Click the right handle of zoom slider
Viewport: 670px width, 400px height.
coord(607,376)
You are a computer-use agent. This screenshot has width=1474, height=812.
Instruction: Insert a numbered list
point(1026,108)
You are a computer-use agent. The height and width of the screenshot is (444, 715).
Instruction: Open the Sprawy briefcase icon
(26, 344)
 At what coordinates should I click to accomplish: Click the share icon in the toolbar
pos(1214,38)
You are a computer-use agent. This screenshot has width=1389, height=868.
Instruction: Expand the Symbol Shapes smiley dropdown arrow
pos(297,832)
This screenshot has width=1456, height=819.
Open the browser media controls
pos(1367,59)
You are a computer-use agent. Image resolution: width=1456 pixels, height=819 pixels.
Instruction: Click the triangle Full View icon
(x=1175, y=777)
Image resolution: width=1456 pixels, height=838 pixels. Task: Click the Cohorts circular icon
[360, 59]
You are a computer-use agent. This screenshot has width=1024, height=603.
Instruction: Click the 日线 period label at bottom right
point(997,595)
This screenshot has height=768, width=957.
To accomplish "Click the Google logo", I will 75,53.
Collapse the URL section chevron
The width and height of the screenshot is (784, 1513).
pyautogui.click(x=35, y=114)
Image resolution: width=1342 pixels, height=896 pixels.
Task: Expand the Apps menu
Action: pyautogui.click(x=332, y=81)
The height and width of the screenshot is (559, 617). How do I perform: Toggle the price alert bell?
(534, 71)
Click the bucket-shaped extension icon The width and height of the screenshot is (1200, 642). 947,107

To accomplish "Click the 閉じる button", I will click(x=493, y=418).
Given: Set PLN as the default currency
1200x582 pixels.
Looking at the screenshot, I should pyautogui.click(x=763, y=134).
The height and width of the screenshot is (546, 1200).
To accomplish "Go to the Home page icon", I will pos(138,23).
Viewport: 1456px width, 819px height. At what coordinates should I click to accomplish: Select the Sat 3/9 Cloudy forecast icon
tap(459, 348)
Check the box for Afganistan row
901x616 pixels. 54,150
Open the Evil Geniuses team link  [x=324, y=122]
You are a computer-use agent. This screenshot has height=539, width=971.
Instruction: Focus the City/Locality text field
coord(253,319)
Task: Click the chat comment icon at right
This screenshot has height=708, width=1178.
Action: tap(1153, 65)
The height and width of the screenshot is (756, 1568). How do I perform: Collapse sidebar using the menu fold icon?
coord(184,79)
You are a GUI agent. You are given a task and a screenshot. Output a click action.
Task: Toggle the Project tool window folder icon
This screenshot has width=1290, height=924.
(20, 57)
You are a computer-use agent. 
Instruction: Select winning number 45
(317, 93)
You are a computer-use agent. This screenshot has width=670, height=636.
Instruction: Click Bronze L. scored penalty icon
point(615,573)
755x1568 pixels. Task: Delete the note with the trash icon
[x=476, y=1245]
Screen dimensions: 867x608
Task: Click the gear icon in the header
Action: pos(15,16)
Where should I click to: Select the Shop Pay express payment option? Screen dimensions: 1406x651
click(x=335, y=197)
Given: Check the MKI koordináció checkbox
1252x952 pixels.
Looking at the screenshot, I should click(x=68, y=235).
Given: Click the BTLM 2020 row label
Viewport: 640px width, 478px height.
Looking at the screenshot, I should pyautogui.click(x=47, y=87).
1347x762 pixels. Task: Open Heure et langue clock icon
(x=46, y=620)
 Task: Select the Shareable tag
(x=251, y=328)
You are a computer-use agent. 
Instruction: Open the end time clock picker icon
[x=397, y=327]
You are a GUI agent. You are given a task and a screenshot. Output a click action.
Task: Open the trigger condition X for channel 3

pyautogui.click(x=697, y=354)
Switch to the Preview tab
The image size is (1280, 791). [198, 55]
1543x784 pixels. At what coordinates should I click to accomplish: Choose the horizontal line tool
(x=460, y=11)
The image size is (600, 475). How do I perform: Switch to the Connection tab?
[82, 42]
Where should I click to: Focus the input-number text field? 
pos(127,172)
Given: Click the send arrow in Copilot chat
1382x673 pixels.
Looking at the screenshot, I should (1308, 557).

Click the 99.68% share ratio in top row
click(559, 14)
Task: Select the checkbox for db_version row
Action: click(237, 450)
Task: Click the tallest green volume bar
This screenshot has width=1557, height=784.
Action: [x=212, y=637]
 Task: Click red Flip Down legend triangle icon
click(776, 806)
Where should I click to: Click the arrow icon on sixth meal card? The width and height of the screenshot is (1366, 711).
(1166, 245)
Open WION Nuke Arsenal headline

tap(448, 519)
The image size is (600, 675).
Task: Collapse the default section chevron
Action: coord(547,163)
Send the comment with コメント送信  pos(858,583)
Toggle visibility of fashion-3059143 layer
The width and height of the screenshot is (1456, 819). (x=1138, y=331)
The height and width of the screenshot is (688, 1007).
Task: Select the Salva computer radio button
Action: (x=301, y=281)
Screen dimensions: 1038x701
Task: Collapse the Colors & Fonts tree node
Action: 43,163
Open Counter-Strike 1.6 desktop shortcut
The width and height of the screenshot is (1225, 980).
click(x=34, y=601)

# CONSIGNES DE TRAVAIL
Repérez dans l'extrait ci-dessus toutes les lignes qui contiennent le mot « accomplish », puis recopiez-les.

# RÉPONSE ATTENDUE
 At what coordinates should I click to accomplish: Click the share icon in the toolbar
To accomplish "Click the Google logo", I will 75,53.
To accomplish "Click the 閉じる button", I will click(x=493, y=418).
To accomplish "Go to the Home page icon", I will pos(138,23).
Viewport: 1456px width, 819px height. At what coordinates should I click to accomplish: Select the Sat 3/9 Cloudy forecast icon
1543x784 pixels. At what coordinates should I click to accomplish: Choose the horizontal line tool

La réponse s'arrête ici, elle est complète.